The 2016 F&W Best New Chef opens Kaido in early November. Here's an inside look.
In just a few weeks, Brad Kilgore will unveil his latest, long-anticipated restaurant in Miami: Kaido, a multifaceted space complete with a Tokyo-inspired cocktail bar, a secret dining room, and a second-floor outdoor terrace with music.
Kilgore, who runs two highly acclaimed restaurants in Miami, Alter and Brava by Brad Kilgore, will open Kaido sometime in early November in Paradise Plaza, an 175,000-square-foot, open-air square in the Miami Design District.
Two miles from his other restaurants, Kaido is vastly different from Kilgore’s previous hits. “I already have two restaurants where the food is the main draw,” Kilgore says. “With Kaido, we’re breaking away from the traditional appetizer, entrée, and dessert routine.”
In the Design District, he’ll serve gourmet cocktails and elevated street food with Parisian bartender Nico de Soto, who has mixed drinks in more than 30 different countries including Australia, France, and the U.S.
“The first question customers will be asked is how long they want their evening to last,” Kilgore says. “An hour, more, or maybe the whole evening. That will determine what kind of food and drinks we recommend.”
As for the cocktails, De Soto is behind two different menus: one for simple classics, and another with higher-end concoctions meant to be passed around the table. While the menus haven’t been released yet, he will incorporate ingredients like soy, daikon radish, sakura, Wakoucha black tea, and bamboo salt. Miami’s J. Wakefield Brewing will supply a crisp Japanese-inspired rice lager with lime made exclusively for the lounge. There will also be a line-up of highballs starting at $15 and a selection of rare Japanese whiskeys.
Drinks will be paired with Kilgore’s interpretation of Asian street food and riffs on classics. There will be a handful of sashimi dishes and robatayaki items grilled Japanese-style using binchotan, a charcoal that produces little flame or smoke but can generate temperatures well above the thousandth degree.
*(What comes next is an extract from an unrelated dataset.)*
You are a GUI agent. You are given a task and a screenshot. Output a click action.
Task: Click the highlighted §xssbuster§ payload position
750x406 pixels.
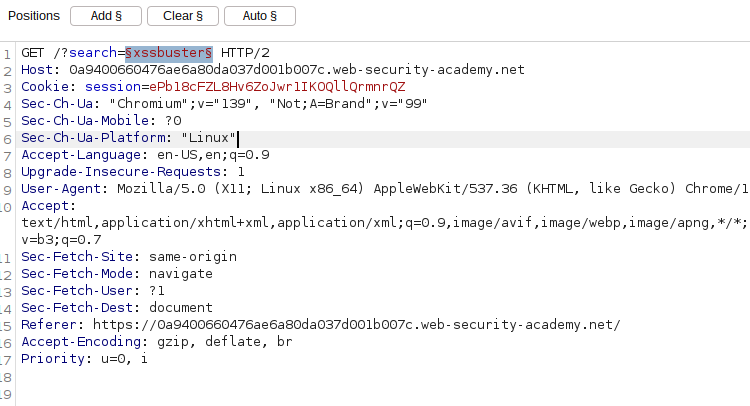tap(176, 52)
A look into Kilgore’s menu reveals umami butter-roasted enokitake, a type of long-stemmed white mushroom, along with Floridian “fugu” sashimi made with lionfish and caviar, sliced hamachi on a bed of grapefruit with chili vinegar and coriander salt, dashi-glazed fingerling potato served yakitori-style with truffle crème and leeks, and wagyu katsu sandwiches.
Toward the back end of Kaido, there will be an entirely separate room called Ama, named after the female Japanese pearl divers. Inside, Kilgore will offer an omakase menu featuring Kaido signatures and a few one-offs. The intimate room, which will be limited to Kilgore’s multicourse menu, will fit about 20 diners, with eight around a central bar and 12 seats at small tables.
“It will be a lot more private and experimental in here,” he says. “I’m not a traditional sushi chef either, so it won’t be like the omakase menus many are familiar with in Miami.”
Otherwise, Kaido will be anchored by a custom-made 1,000 butterfly knife chandelier placed above a long, golden bar with 12 seats. “If you’re sitting at the bar, our bartenders will basically explain all of the different drinks and pair food with each one,” Kilgore says. “It’ll be something comparable to a show.”
The main lounge area will include oversized banquettes, couches, and other low-lying lounge chairs and tables in dark gray and copper tones. There will also be an outdoor terrace overlooking the Miami Design District’s Paradise Plaza, and a DJ-like sound system throughout the space.
“Depending on where you sit, be it in the lounge, at the bar, or at Ama, it’ll be a completely different experience.”
Directly below Kaido, Kilgore will open Ember, a woodfired American bistro, in early February. Here, he will feature dishes cooked over an open-flame.
“Ember is a result of what I grew up with and the style I’ve put together over the years,” he says. “We won’t just be putting food on the grill. We’ll be using the heart and soul of a fire to create heat and produce flavor.”
While his menu is not finalized, he will grill foods including pâté, lasagna, and strawberries and cream. At Ember, Kilgore will offer six seats in front of the kitchen for diners to interact with the chefs, too.
Kaido and Ember will be among the first restaurants to launch under Kilgore’s newly-formed Kilgore Culinary Group, which gives him full ownership of Alter in Wynwood and any additional restaurants he opens in the future.
“It feels amazing to have the freedom to chase my goals and work toward styles of food and beverage that I’m interested in,” he says. “I’m able to express my imagination and get it out to the world without having to ask anyone else.”